I'd avoid the indicator function entirely, since such expressions tend to be awkward to work with due to their limited algebraic properties. Instead, tackle the problem using the first expression for the integral. Take the $\frac{\mathrm{d}}{\mathrm{d}a}$ sign under the integral signs using two applications of the Leibniz integral rule, and factor out the $g(z)$ term from the inner integral since it is independent of the variable being integrated against, $b$. This leaves you with a single integral of an expression in $f, g$, which will definitely not have a general closed form.

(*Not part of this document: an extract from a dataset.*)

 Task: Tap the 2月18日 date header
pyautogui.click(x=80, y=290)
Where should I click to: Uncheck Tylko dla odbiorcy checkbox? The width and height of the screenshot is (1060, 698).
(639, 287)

So that will be the most general solution you can hope for, without knowing more about the particular properties of $f,g$.

$$\begin{align} I&=\frac{\mathrm{d}}{\mathrm{d}a} \int_{-\infty}^{+\infty} \int_{-a-z}^{a-z} b^2 f(b) g(z) \,\mathrm{d}b \,\mathrm{d}z \\ &=\frac{\mathrm{d}}{\mathrm{d}a} \int_{-\infty}^{+\infty} g(z)\int_{-a-z}^{a-z} b^2 f(b) \,\mathrm{d}b \,\mathrm{d}z \\ &=\int_{-\infty}^{+\infty} g(z)\frac{\mathrm{d}}{\mathrm{d}a}\int_{-a-z}^{a-z} b^2 f(b) \,\mathrm{d}b \,\mathrm{d}z \\ &=\int_{-\infty}^{+\infty} g(z)\left((a-z)'(a-z)^2 f(a-z) -(-a-z)'(-a-z)^2 f(-a-z) -\int 0\right) \,\mathrm{d}z \\ &=\int_{-\infty}^{+\infty} g(z)\left[(a-z)^2 f(a-z) +(-a-z)^2 f(-a-z)\right]\,\mathrm{d}z \end{align}$$

As a general word of advice, I'd avoid attempting to solve problems by reframing them in terms of the unwieldy sorts of functions associated with discontinuous, chopped-up ranges, including $1(\cdot),\operatorname{sign}(\cdot),|\cdot|,\lfloor\cdot\rfloor,\lceil\cdot\rceil, \max(),\min()$, and so on. They have very few useful algebraic properties, and unless your problem actually involved them to begin with, I don't think they tend to help. For instance, by virtue of their abundant useful properties, it's straightforward to integrate a polynomial, such as $\int (x^2-2x-1) \,\mathrm{d}x=\frac13x^3-x^2-x+C$, but doing so with the sign value of the same expression requires some awkward evaluations of conditions $\int \operatorname{sign}(x^2-2x-1) \,\mathrm{d}x=\begin{cases}x+C_1,&x<-(\sqrt{2}-1)\\-x+C_2,&-(\sqrt{2}-1)<x<(\sqrt{2}+1)\\\ldots\end{cases}$

And I'd also suggest avoiding using overpowered methods where elementary ones are sufficient, such as using the theory of distributions on an elementary integral of real-valued functions. We call this approach "using a sledgehammer to crack a nut". See MSE Q798215. It is generally considered inelegant as it tends to skip all the logical directness and intuition that the elementary proof should have been providing. It's like using a Rube Goldberg machine to achieve something that could have been done directly.